First, although the outcome came as a surprise, it’s about what would have been expected on the basis of historical experience in the absence of any knowledge about the parties, their leaders and so on. Particularly at the Federal level, Australians don’t tend to change government in the absence of a recession or other policy failure. The realists like Ken Parish who predicted Labor’s defeat on this basis were right. I noted the general pattern, but thought that the government’s weaknesses were enough to give Labor a good chance. As it turned out, Howard’s decision to match Labor on health and education, combined with the messup over forest policy, wiped out any gains Labor might have made.

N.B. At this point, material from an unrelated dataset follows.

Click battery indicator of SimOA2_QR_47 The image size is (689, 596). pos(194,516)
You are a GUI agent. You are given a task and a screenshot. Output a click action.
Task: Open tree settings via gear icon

Second, over and above the benefits to an incumbent government from economic growth, I think the Liberals have benefited from the real estate boom. Even allowing for a fair bit of ideological crossover, it’s clear enough that the Liberals are more likely to act in ways that help property investors and encourage rising property prices for homeowners. More generally, in all the English-speaking countries, there has been a big expansion in debt-financed consumption, reflected in large trade deficits and supported by high and rising property values. The question of whether this is a sustainable model is a critical one. I’m on the record as saying it is not, but there are plenty of highly qualified people who take the opposite view, most notably Alan Greenspan. Among Australian bloggers, Stephen Kirchner has been most supportive of this view and critical of reference to the property price boom as an unsustainable bubble.
Third, it follows from this that I don’t think the election represents some sort of terminal crisis for Labor. Although several of the Labor state governments have hit rough patches at present (and this hurt Labor federally), Labor still looks like the natural party of government in most states. And, as I’ve already noted, Howard had to move a long way to the left to win, promising to preserve Medicare, assist state schools, expand the TAFE sector and so on.
It will be hard for Labor to win Federally in the absence of a recession or slowdown. But that’s a fact about Australian politics, not a fact about Labor.
fn1. Labor’s defeat in 1996 is sometimes presented as a counterexample. But it’s clear that the 1989-90 recession and the interest rate policy that caused it had not been forgotten then – as Howard showed, it hasn’t been forgotten even now. Labor should have lost in 1990 and 1993, but the Liberals mucked things up both times. 1996 was a referendum on Keating’s whole career, not the period after 1993.